* [REQUIREMENT]:
For the records below, count the lines containing the word "agent" and reply with the number alone.

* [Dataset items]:

::::

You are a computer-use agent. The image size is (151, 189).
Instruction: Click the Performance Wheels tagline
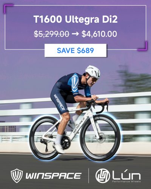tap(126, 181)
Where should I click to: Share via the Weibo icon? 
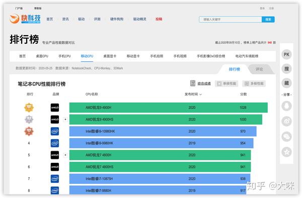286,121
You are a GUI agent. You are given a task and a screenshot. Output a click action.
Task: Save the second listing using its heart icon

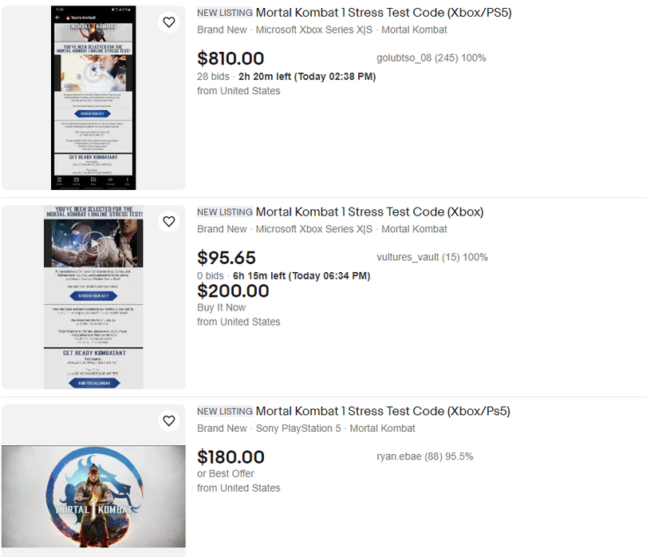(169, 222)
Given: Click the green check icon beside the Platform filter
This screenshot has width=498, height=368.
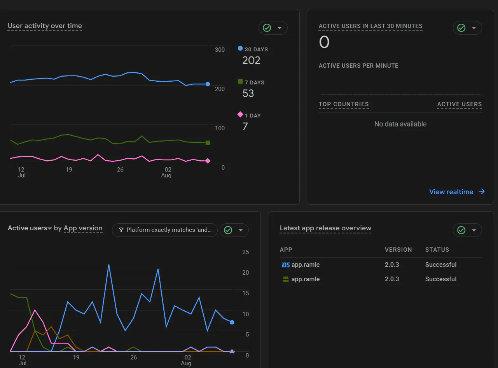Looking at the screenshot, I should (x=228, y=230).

::::

* [OUTPUT OF THE EXERCISE]:
2